[start]

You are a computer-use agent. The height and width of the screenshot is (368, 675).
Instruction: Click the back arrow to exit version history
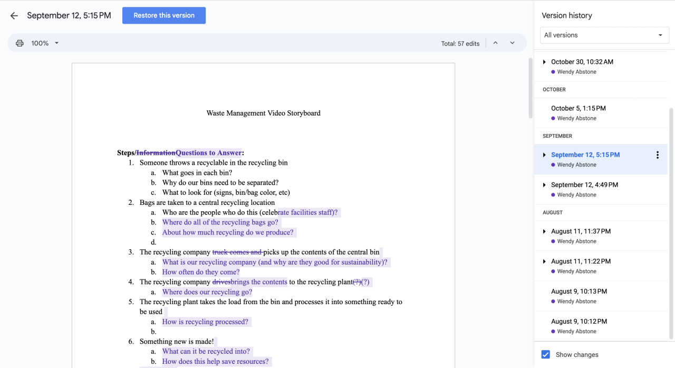(14, 16)
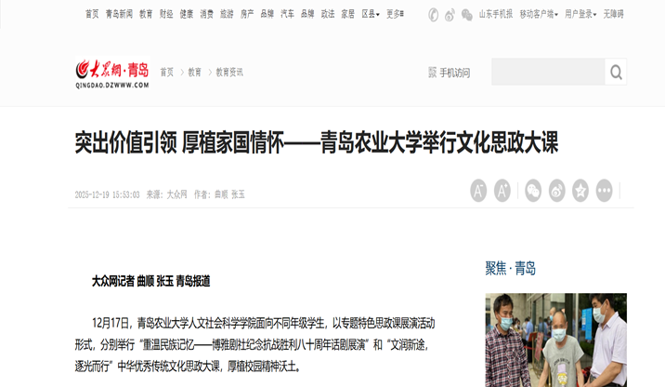Increase article font size with A+ icon
Viewport: 665px width, 387px height.
click(502, 191)
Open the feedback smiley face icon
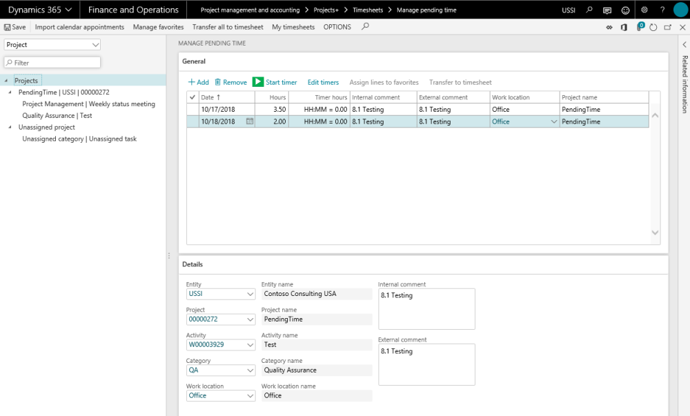Screen dimensions: 690x416 pyautogui.click(x=626, y=10)
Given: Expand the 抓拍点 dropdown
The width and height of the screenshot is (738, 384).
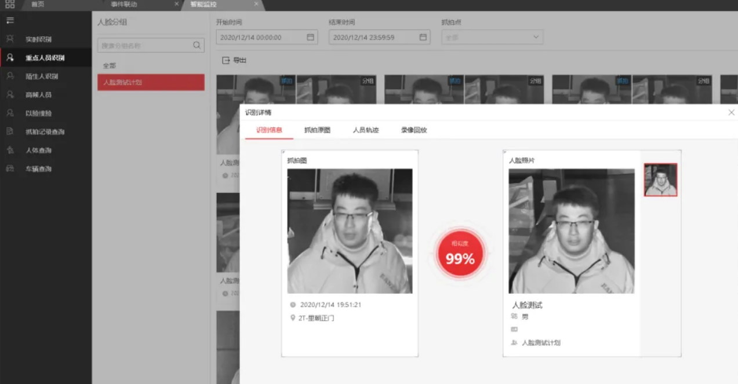Looking at the screenshot, I should click(x=535, y=37).
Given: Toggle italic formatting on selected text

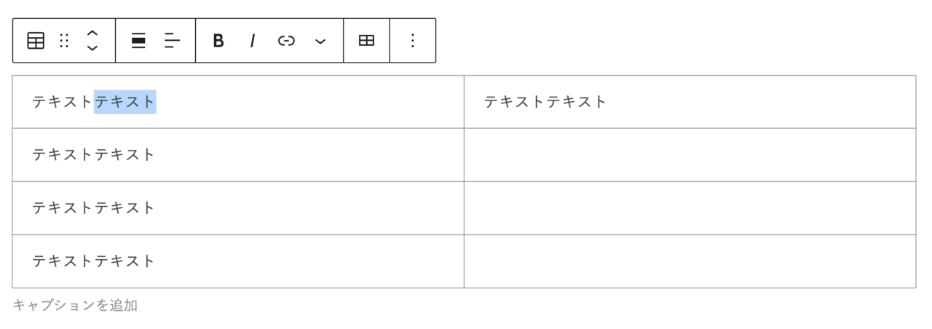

[end]

*What is required:* Copy every line of the records above word for word, leaving out the pictures.

*Written solution:*
You are a computer-use agent. The height and width of the screenshot is (368, 675).
Instruction: Click the back arrow to exit version history
(14, 16)
Increase article font size with A+ icon
Viewport: 665px width, 387px height.
click(502, 191)
Open the feedback smiley face icon
Screen dimensions: 690x416 pyautogui.click(x=626, y=10)
Given: Expand the 抓拍点 dropdown
The width and height of the screenshot is (738, 384).
Looking at the screenshot, I should click(x=535, y=37).
Given: Toggle italic formatting on selected text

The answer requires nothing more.